§ **Page excerpt**:
⁂
Craiga 01453 (08-24-2018)

----------


## rlditmars

Sorry for your loss friend.

----------

Craiga 01453 (08-24-2018)

----------


## hilabeans

Hugs Craig.  Very sorry for the loss of your sweet friend.

----------


## Craiga 01453

Thanks all.

----------

_tttaylorrr_ (08-25-2018)

----------


## BR8080

Sorry to hear - the loss of a pet is tough.

----------

Craiga 01453 (08-25-2018)

----------


## Craiga 01453

> Sorry to hear about your loss craig! What size tank do that need as adults? A 55?
> 
> edit: spelling


I recommend at least a 75 gallon. The width and height of a 55 is fine, but the 12" depth really is too narrow. 
My two others are adults in a 75 and doing well.

----------


## MissterDog

I'm so sorry Craig! Jax seemed like he was such a personable little guy! Rest in peace sweet Jax

----------

Craiga 01453 (08-25-2018)

----------


## C.Marie

My heart breaks for you and your girlfriend it's the worse part of pets is the hole in your heart when they leave, I know you did everything you could to take care of your precious friend . Just keep swimming sweet little Jax in that big fish bowl in the sky. ~healing hugs from across the miles ~

----------

Craiga 01453 (08-26-2018)

----------


## PiperPython

Really sorry for your loss. Whenever someone or something passes, I always wonder why we inflict this pain upon ourselves. But it's because the many years of love and excitement are what get us through the tougher times.

I'm not sure if it's insensitive to ask to see a picture of him, if you have one, but photos help make the experience a little more real for us, too.

Keep your head up. Rest In Peace Jax

----------

C.Marie (08-26-2018),Craiga 01453 (08-26-2018)

----------


## Craiga 01453

Thanks all. It was a busy past few days with work and a wedding, but today we are burying Jax and saying a few words. I'm sitting here typing and getting teary eyed (perfect timing after replying to @redshepherd thread about men and machismo, hahaha).
⁂
§ **Records to use**:
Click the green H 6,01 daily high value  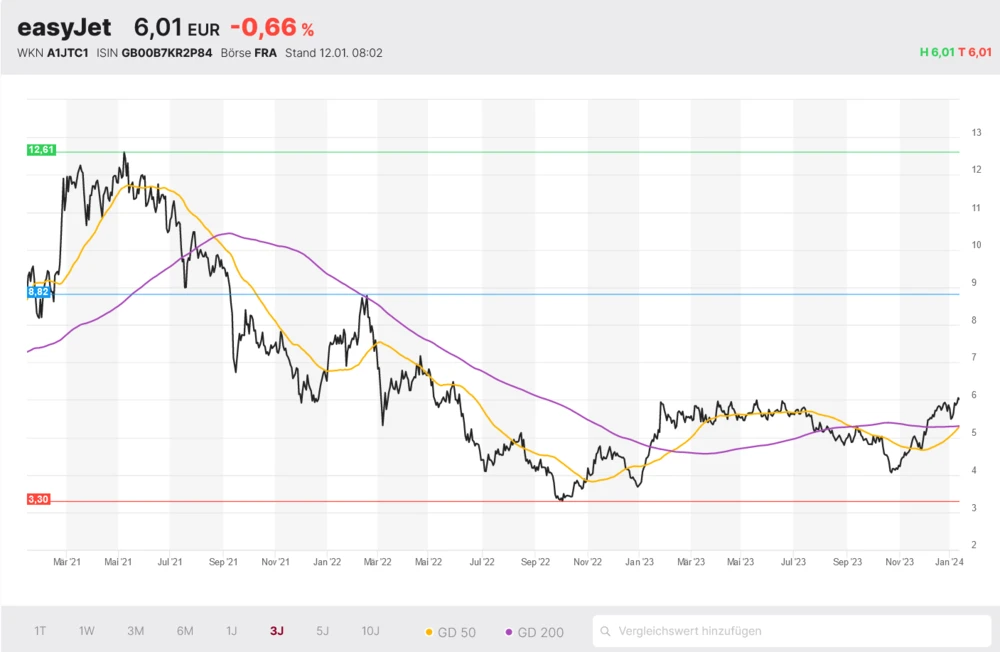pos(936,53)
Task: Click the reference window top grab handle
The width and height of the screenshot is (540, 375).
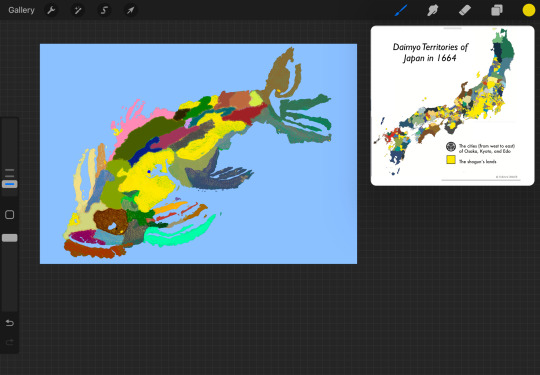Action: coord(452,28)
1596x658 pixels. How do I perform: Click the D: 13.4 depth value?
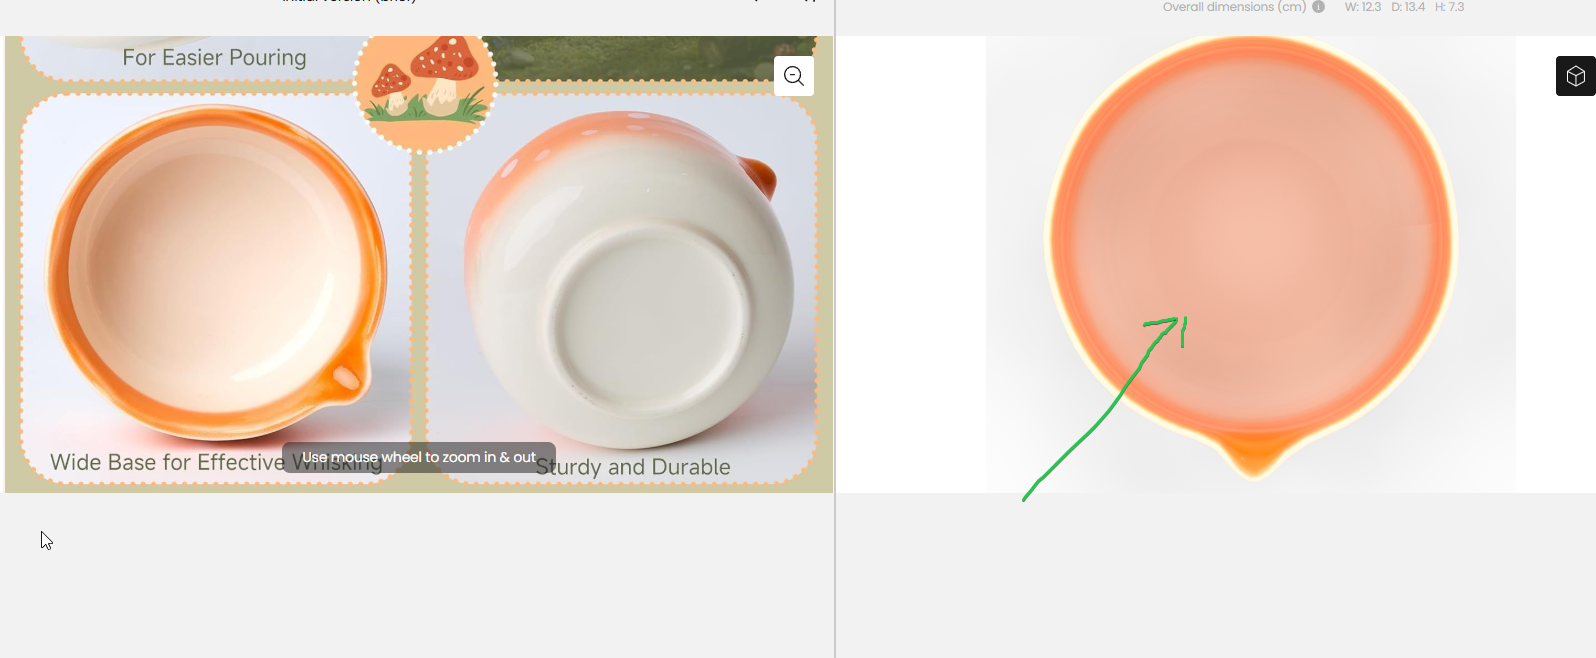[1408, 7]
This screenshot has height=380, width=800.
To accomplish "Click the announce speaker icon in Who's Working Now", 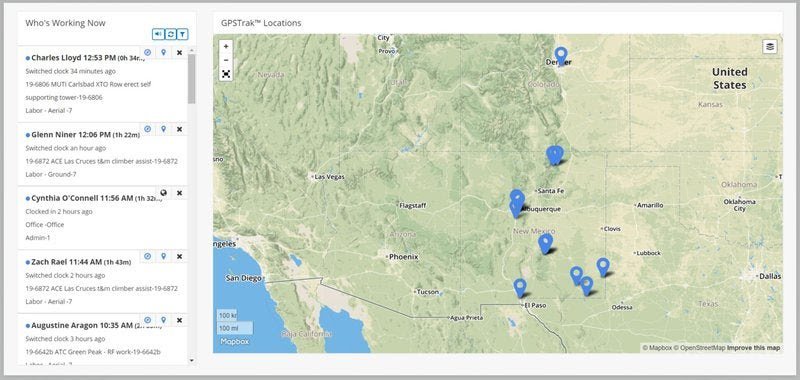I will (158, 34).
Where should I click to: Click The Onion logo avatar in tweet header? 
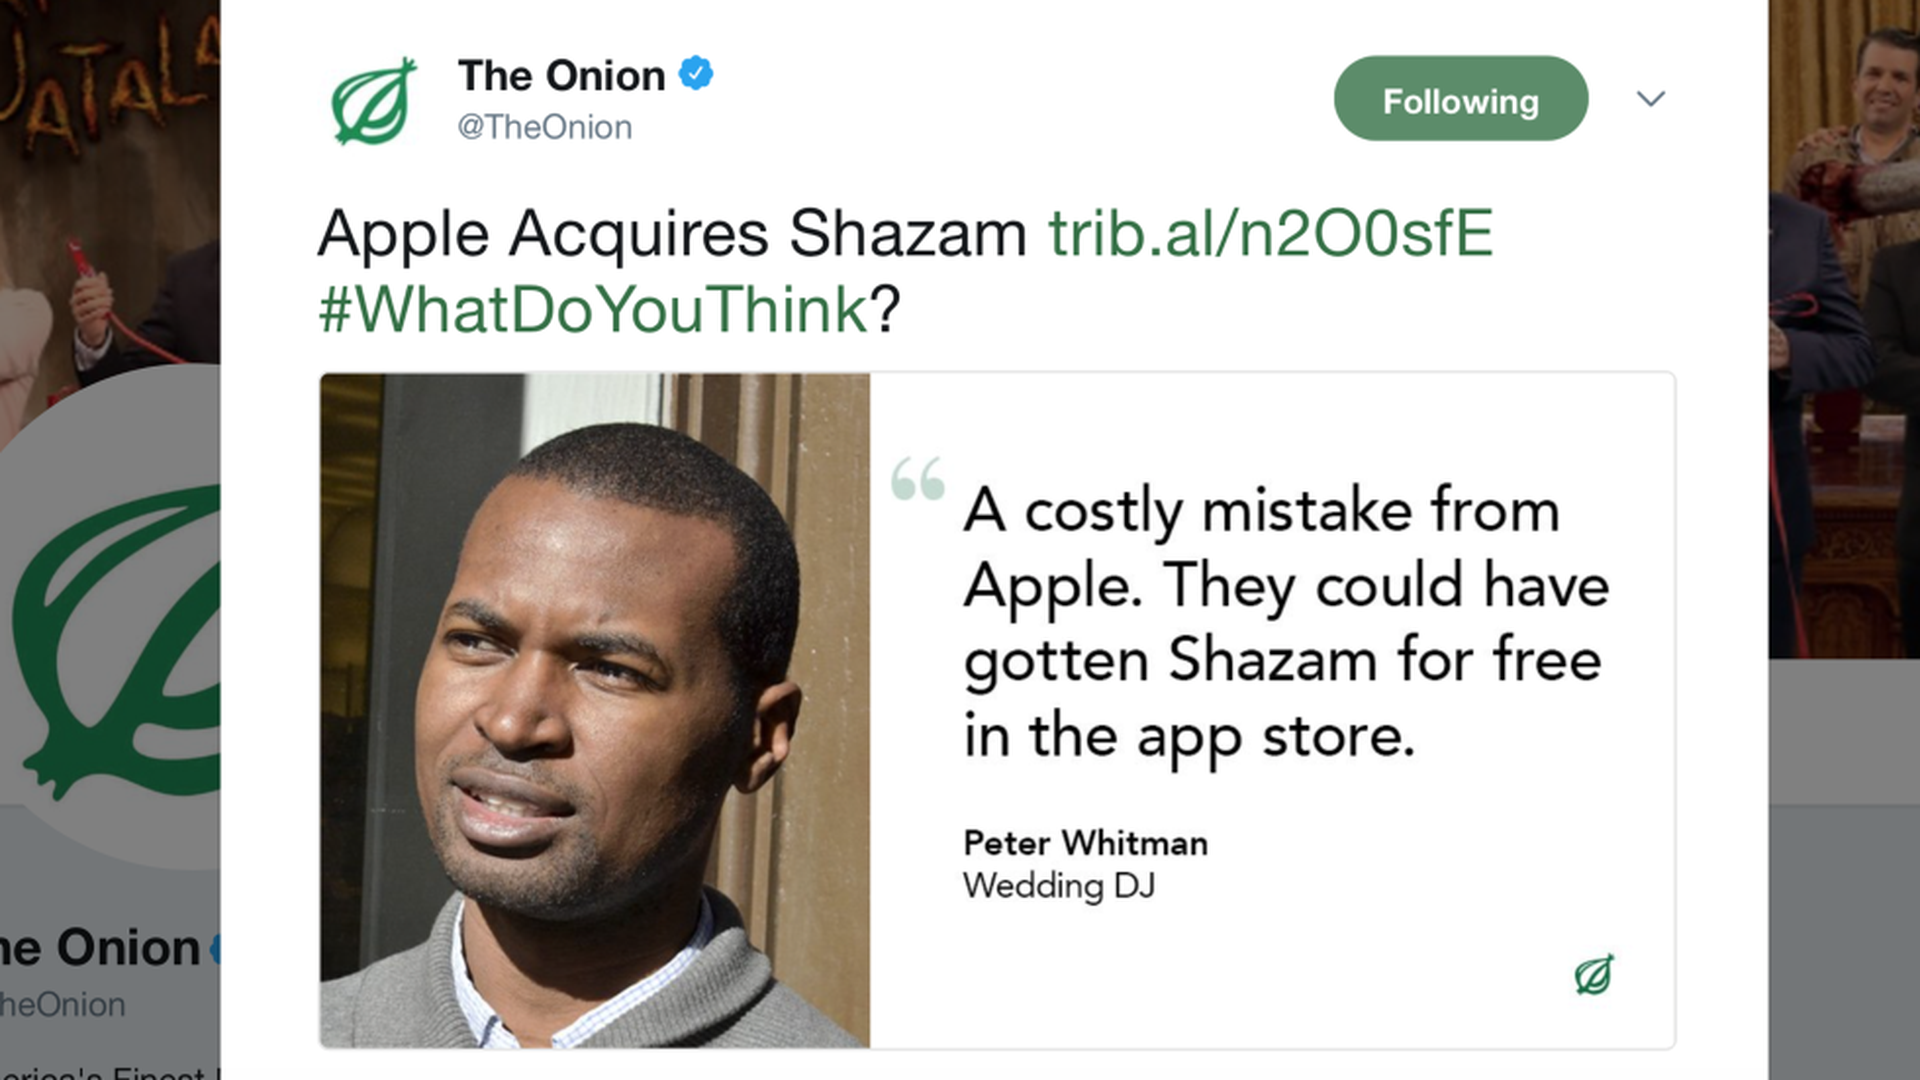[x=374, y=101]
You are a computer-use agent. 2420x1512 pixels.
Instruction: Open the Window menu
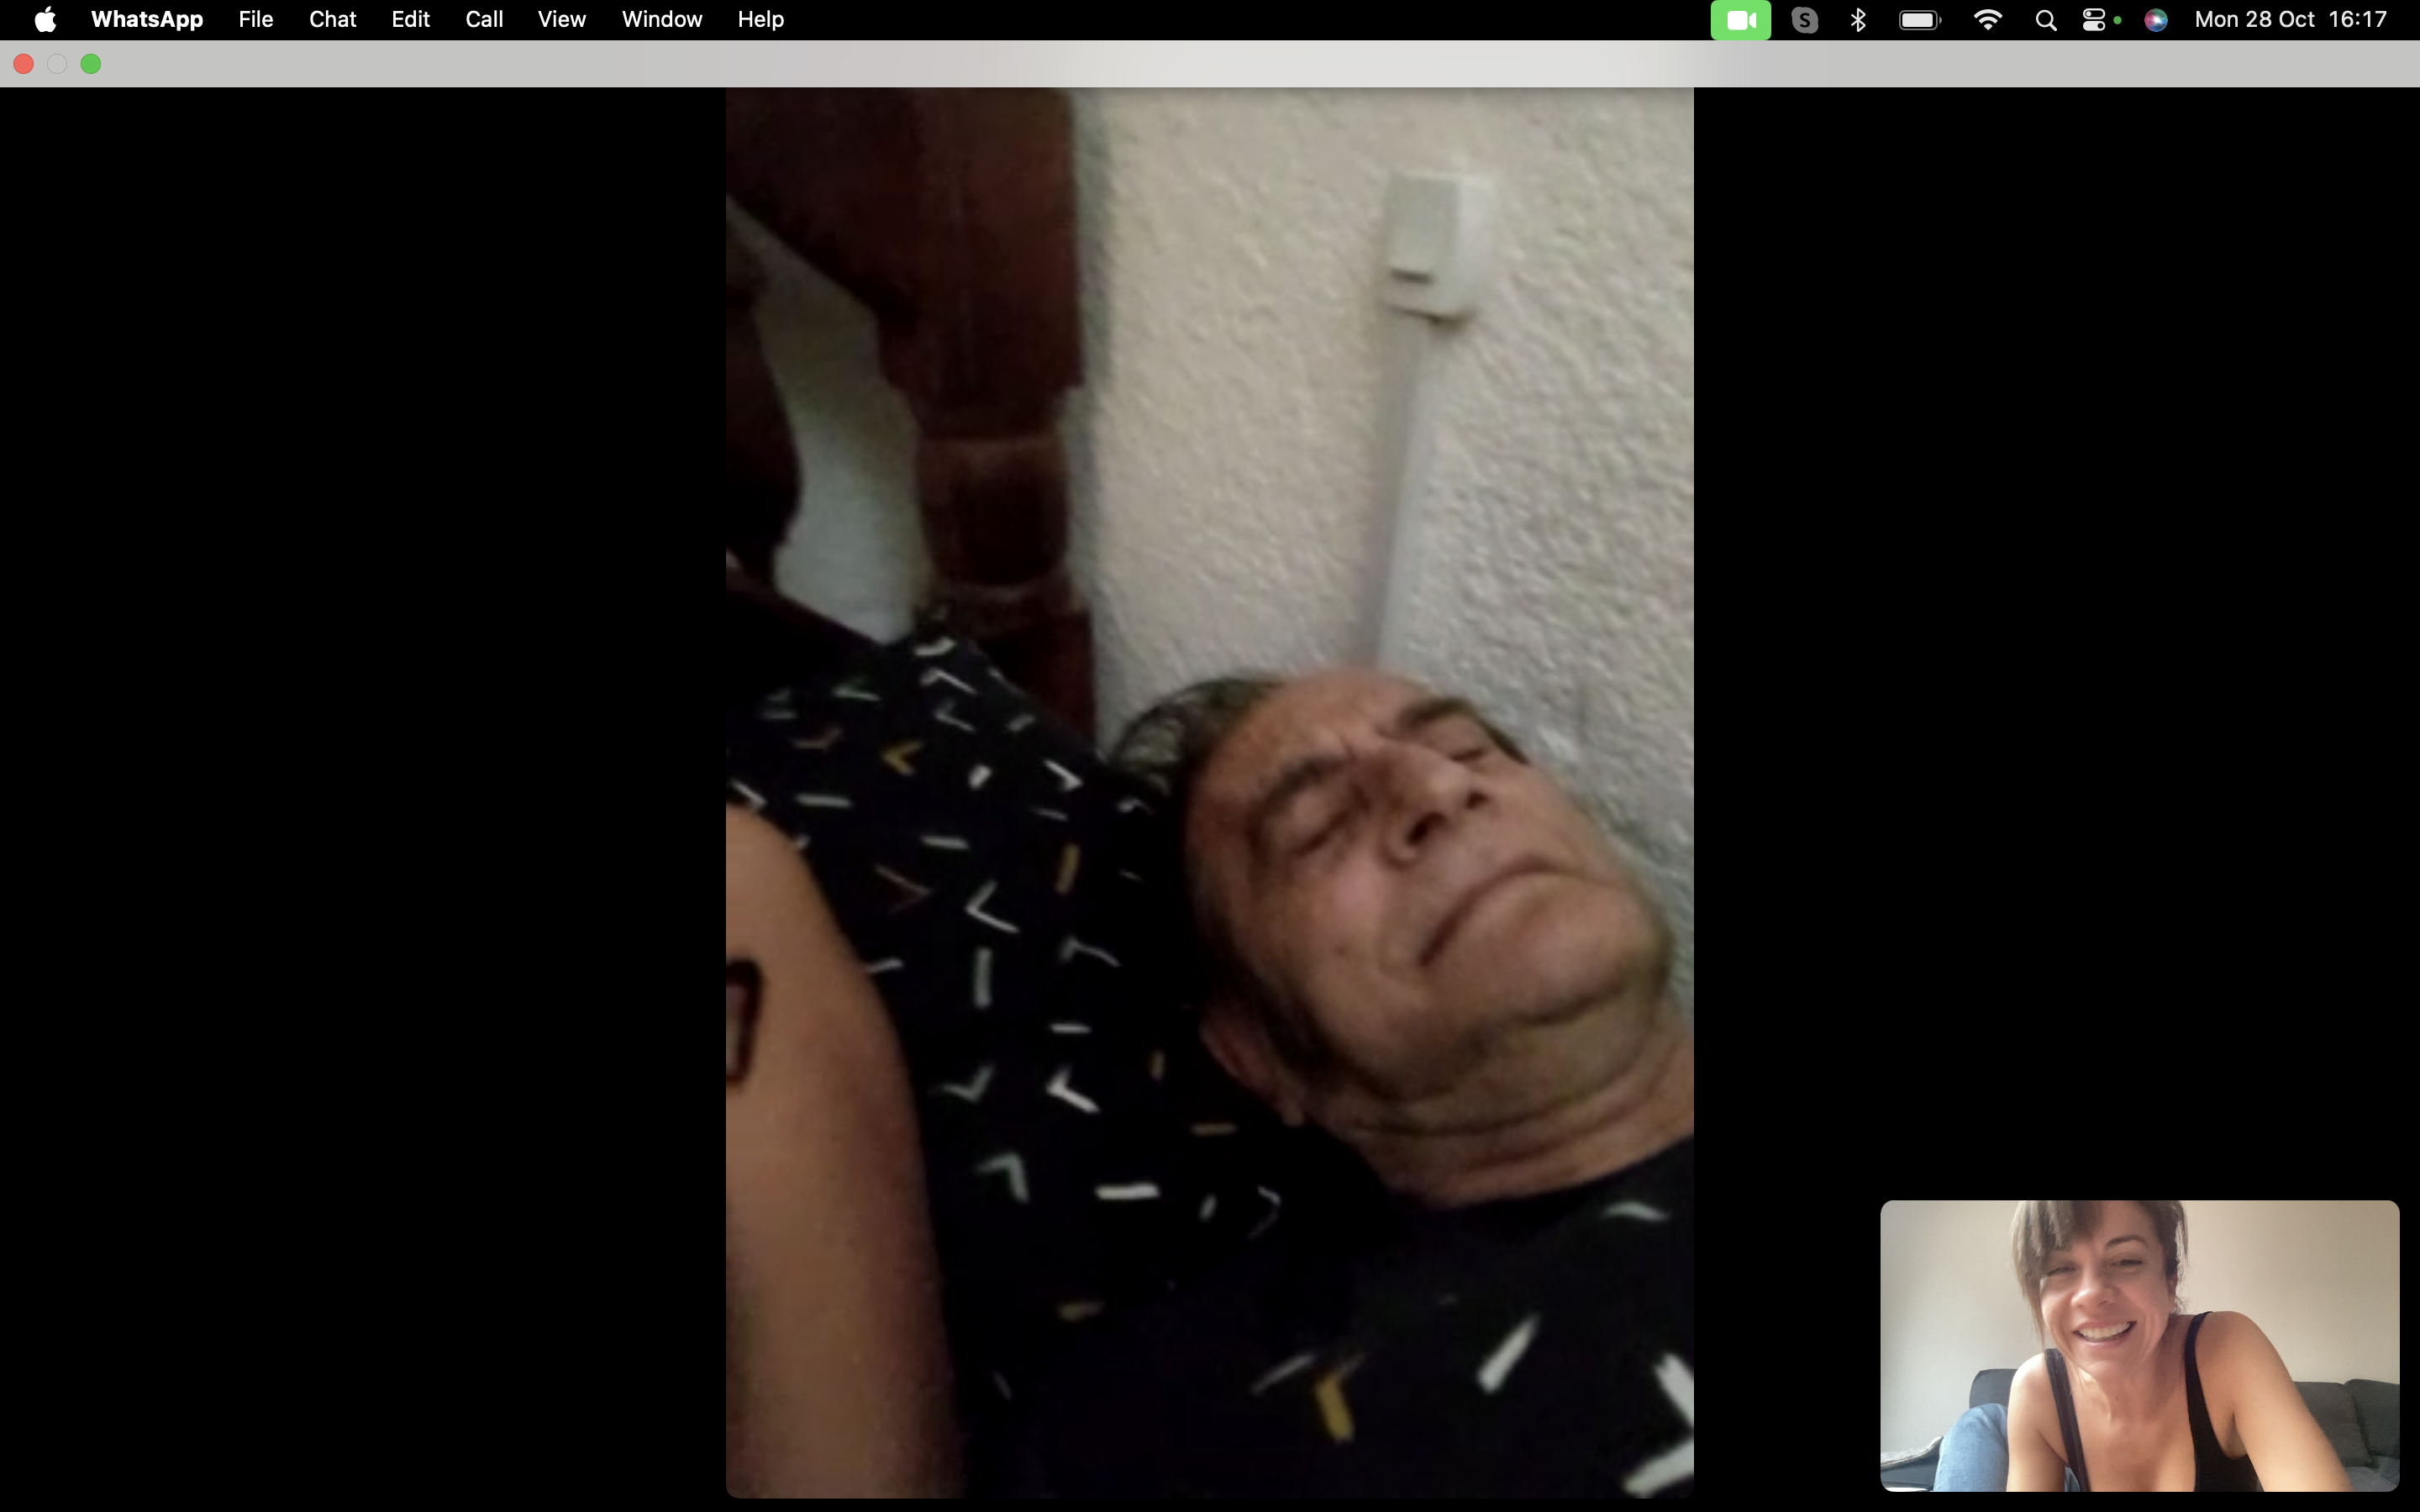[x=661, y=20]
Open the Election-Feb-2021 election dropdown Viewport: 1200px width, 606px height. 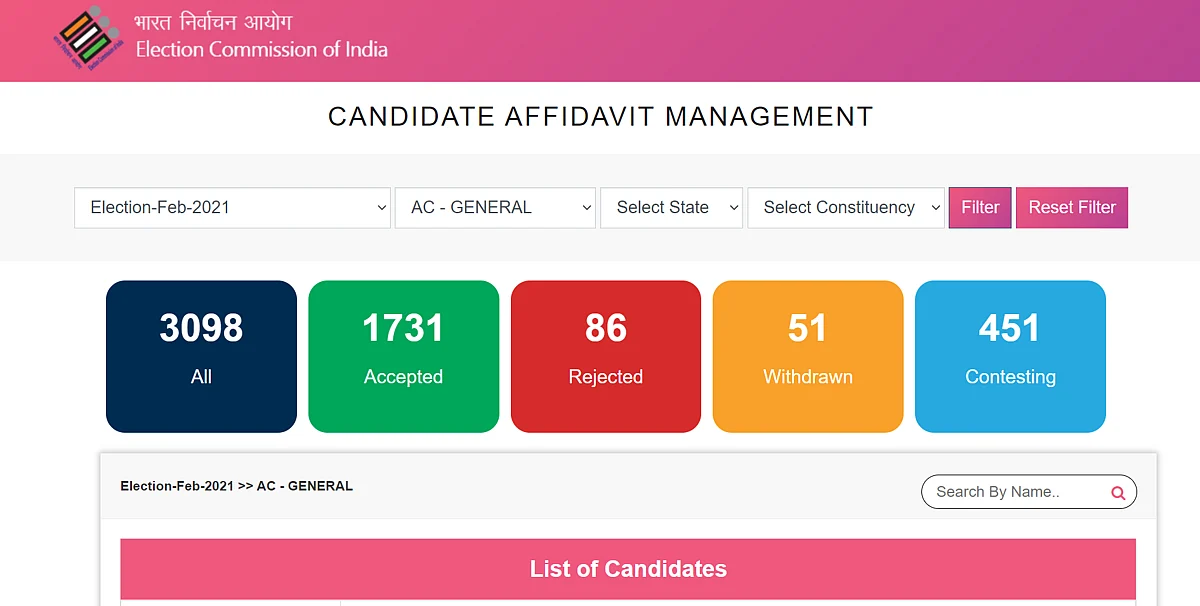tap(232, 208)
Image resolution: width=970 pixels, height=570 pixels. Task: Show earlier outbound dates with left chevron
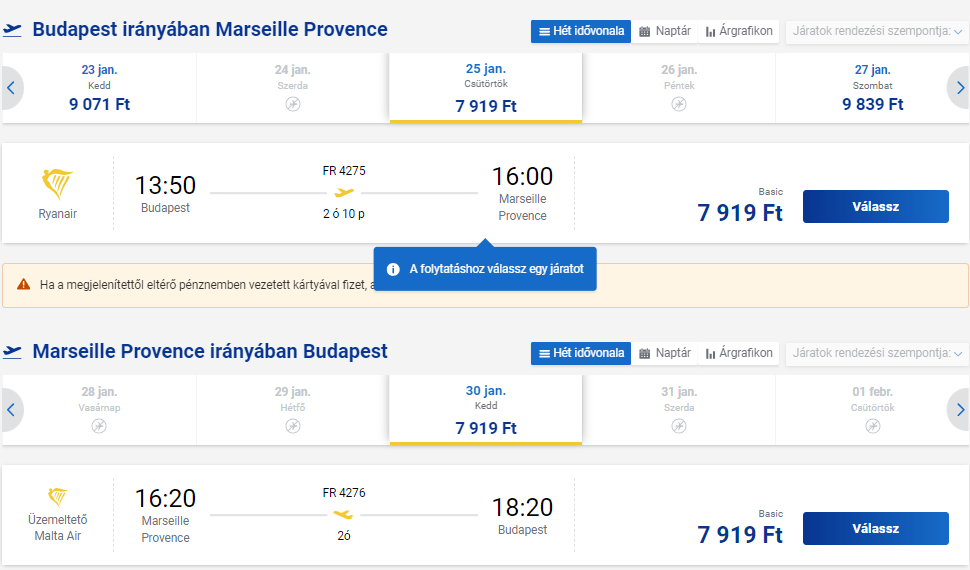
⁂
§ **Directions**:
a – Decide whether each statement agrees with the forum thread: (i) Craiga recommends a tank of at least 75 gallons. (ii) According to Craiga, a 55-gallon tank is too narrow because of its height. (iii) Craiga's last post says Jax is being buried that day. For each one, answer yes or no and quote the words from the forum thread that decide it.
b – Extract every line of the records that contains the word "pixels".
The forum thread and the records have nothing to do with each other.

§ **Per-task answers**:
a –
(i) Yes: "I recommend at least a 75 gallon."
(ii) No: "The width and height of a 55 is fine, but the 12" depth really is too narrow."
(iii) Yes: "today we are burying Jax and saying a few words."

b –
1596x658 pixels. How do I perform: Click the D: 13.4 depth value?
You are a computer-use agent. 2420x1512 pixels.
Image resolution: width=970 pixels, height=570 pixels. Task: Show earlier outbound dates with left chevron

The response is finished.